┌────────

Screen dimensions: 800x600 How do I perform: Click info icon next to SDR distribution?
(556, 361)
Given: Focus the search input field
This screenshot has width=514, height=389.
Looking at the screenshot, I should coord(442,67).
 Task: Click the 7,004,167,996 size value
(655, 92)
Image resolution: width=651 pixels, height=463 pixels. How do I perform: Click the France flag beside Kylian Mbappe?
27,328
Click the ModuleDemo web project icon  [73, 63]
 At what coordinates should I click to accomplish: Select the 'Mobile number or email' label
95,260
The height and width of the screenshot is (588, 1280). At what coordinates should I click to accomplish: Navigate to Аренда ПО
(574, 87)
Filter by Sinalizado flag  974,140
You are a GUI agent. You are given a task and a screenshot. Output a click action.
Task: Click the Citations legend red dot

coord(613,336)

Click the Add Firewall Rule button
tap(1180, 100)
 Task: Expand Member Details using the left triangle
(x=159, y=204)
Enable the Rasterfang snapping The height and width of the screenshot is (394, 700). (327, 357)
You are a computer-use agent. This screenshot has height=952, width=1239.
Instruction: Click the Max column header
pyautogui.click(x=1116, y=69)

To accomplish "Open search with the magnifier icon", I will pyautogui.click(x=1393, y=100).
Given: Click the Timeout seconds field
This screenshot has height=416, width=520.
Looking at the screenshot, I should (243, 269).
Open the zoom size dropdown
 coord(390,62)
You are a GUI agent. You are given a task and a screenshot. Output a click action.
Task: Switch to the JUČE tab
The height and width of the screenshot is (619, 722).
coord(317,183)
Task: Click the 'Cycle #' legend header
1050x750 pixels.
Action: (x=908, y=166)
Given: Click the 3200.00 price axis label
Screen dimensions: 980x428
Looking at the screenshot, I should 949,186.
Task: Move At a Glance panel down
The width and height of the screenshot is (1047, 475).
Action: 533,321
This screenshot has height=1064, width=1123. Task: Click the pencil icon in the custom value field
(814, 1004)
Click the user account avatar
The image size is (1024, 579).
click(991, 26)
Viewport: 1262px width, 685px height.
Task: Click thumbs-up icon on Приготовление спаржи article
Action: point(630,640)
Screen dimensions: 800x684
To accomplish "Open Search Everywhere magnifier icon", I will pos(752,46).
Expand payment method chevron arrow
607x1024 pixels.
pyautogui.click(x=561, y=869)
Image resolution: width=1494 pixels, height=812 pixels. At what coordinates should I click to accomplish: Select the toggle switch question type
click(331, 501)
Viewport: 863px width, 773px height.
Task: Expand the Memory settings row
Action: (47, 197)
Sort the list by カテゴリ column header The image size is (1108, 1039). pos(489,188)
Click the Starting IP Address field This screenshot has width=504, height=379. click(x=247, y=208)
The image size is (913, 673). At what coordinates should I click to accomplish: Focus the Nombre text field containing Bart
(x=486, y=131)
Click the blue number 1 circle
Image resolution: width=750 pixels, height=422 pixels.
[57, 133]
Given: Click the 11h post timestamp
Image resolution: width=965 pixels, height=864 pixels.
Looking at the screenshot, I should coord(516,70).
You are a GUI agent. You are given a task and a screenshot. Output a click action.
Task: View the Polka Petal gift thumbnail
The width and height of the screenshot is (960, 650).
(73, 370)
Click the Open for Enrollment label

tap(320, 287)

└────────

Task brief: Provide a verbatim reproduction of all the records.

Response:
Screen dimensions: 800x600 How do I perform: Click info icon next to SDR distribution?
(556, 361)
Given: Focus the search input field
This screenshot has width=514, height=389.
Looking at the screenshot, I should coord(442,67).
 Task: Click the 7,004,167,996 size value
(655, 92)
Image resolution: width=651 pixels, height=463 pixels. How do I perform: Click the France flag beside Kylian Mbappe?
27,328
Click the ModuleDemo web project icon  [73, 63]
 At what coordinates should I click to accomplish: Select the 'Mobile number or email' label
95,260
The height and width of the screenshot is (588, 1280). At what coordinates should I click to accomplish: Navigate to Аренда ПО
(574, 87)
Filter by Sinalizado flag  974,140
You are a GUI agent. You are given a task and a screenshot. Output a click action.
Task: Click the Citations legend red dot

coord(613,336)

Click the Add Firewall Rule button
tap(1180, 100)
 Task: Expand Member Details using the left triangle
(x=159, y=204)
Enable the Rasterfang snapping The height and width of the screenshot is (394, 700). (327, 357)
You are a computer-use agent. This screenshot has height=952, width=1239.
Instruction: Click the Max column header
pyautogui.click(x=1116, y=69)

To accomplish "Open search with the magnifier icon", I will pyautogui.click(x=1393, y=100).
Given: Click the Timeout seconds field
This screenshot has height=416, width=520.
Looking at the screenshot, I should (243, 269).
Open the zoom size dropdown
 coord(390,62)
You are a GUI agent. You are given a task and a screenshot. Output a click action.
Task: Switch to the JUČE tab
The height and width of the screenshot is (619, 722).
coord(317,183)
Task: Click the 'Cycle #' legend header
1050x750 pixels.
Action: (x=908, y=166)
Given: Click the 3200.00 price axis label
Screen dimensions: 980x428
Looking at the screenshot, I should 949,186.
Task: Move At a Glance panel down
The width and height of the screenshot is (1047, 475).
Action: 533,321
This screenshot has height=1064, width=1123. Task: Click the pencil icon in the custom value field
(814, 1004)
Click the user account avatar
The image size is (1024, 579).
click(991, 26)
Viewport: 1262px width, 685px height.
Task: Click thumbs-up icon on Приготовление спаржи article
Action: point(630,640)
Screen dimensions: 800x684
To accomplish "Open Search Everywhere magnifier icon", I will pos(752,46).
Expand payment method chevron arrow
607x1024 pixels.
pyautogui.click(x=561, y=869)
Image resolution: width=1494 pixels, height=812 pixels. At what coordinates should I click to accomplish: Select the toggle switch question type
click(331, 501)
Viewport: 863px width, 773px height.
Task: Expand the Memory settings row
Action: (47, 197)
Sort the list by カテゴリ column header The image size is (1108, 1039). pos(489,188)
Click the Starting IP Address field This screenshot has width=504, height=379. click(x=247, y=208)
The image size is (913, 673). At what coordinates should I click to accomplish: Focus the Nombre text field containing Bart
(x=486, y=131)
Click the blue number 1 circle
Image resolution: width=750 pixels, height=422 pixels.
[57, 133]
Given: Click the 11h post timestamp
Image resolution: width=965 pixels, height=864 pixels.
Looking at the screenshot, I should coord(516,70).
You are a GUI agent. You are given a task and a screenshot. Output a click action.
Task: View the Polka Petal gift thumbnail
The width and height of the screenshot is (960, 650).
(73, 370)
Click the Open for Enrollment label

tap(320, 287)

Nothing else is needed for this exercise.